I was always told by everyone that I was weird, crazy, and ugly. I never thought that I was worth anything. When I was younger my dad pushed me to be the best and say what I have to say and not keep things bottled up inside. So I’m going to say something not one of my friends knows. I was molested as a young girl. Now every time my boyfriend kisses me I cringe. That was why when my boyfriend first ask me if we could go further than just 2nd base I just left. Then he ask again I talked to my dad and he ask how much my boyfriend knew about my past. Then I told my boyfriend want happened.he was very understanding, but after awhile he ask again this time I said okay. About a week later I started to relive what happened to me as a younger girl. That was when I first started to cut myself. My boyfriend and all my friends watched me fall apart. Then after awhile I saw some older kids smoking weed and drinking, I ask them why they smoke and why they were drinking. They told me that it made them forget everything wrong in their life. Not long after that I was one of the kids who would go to every party and not get home till three in the morning just to try and hide the fact I smelled like weed and beer.I was in 6th grade now I’m in 8th grade I still cut myself every now and then when I fell crappy but I have not drank or smoked.
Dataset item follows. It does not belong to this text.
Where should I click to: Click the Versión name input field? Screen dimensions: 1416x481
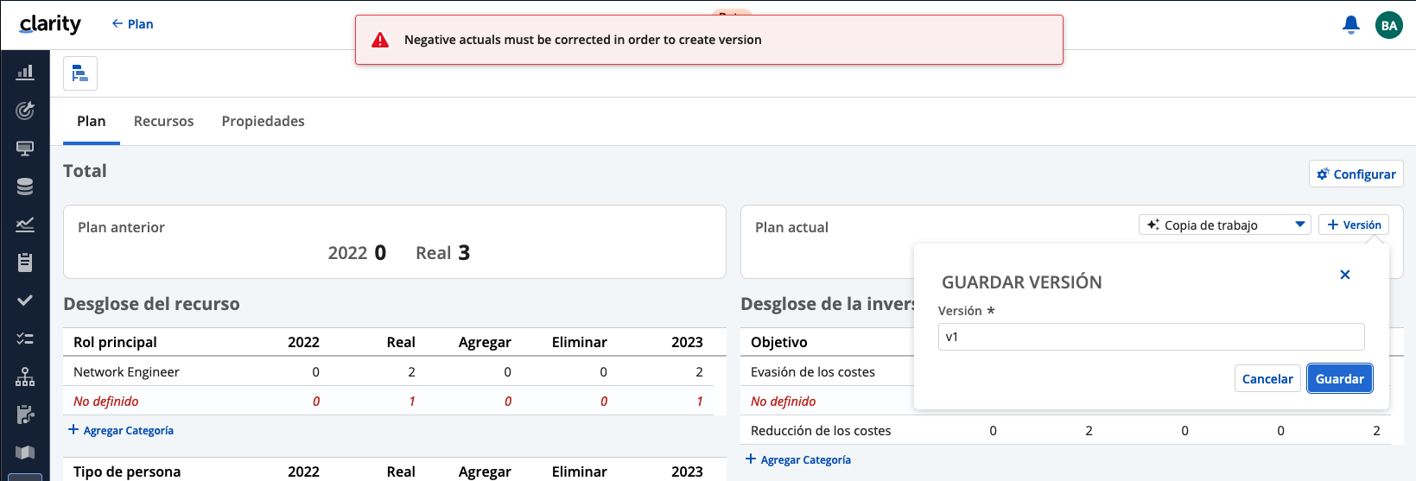(x=1151, y=337)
My boyfriend and I are on again off again. I hear stories, I don’t know what is real and what is not, about people who have died because of weed and alcohol in combination. I still can’t believed I did all that crap because of my past. Now everyone who tries to get me hooked back on drugs and / or drinking I tell them to go away and that it can kill u, or make u come close to it.
1 comment
You sound strong, stronger than I think you know. Keep making the right choices as you explained and if need talk to somebody about the past then include your boyfriend.
I think you will be ok and the cutting should stop.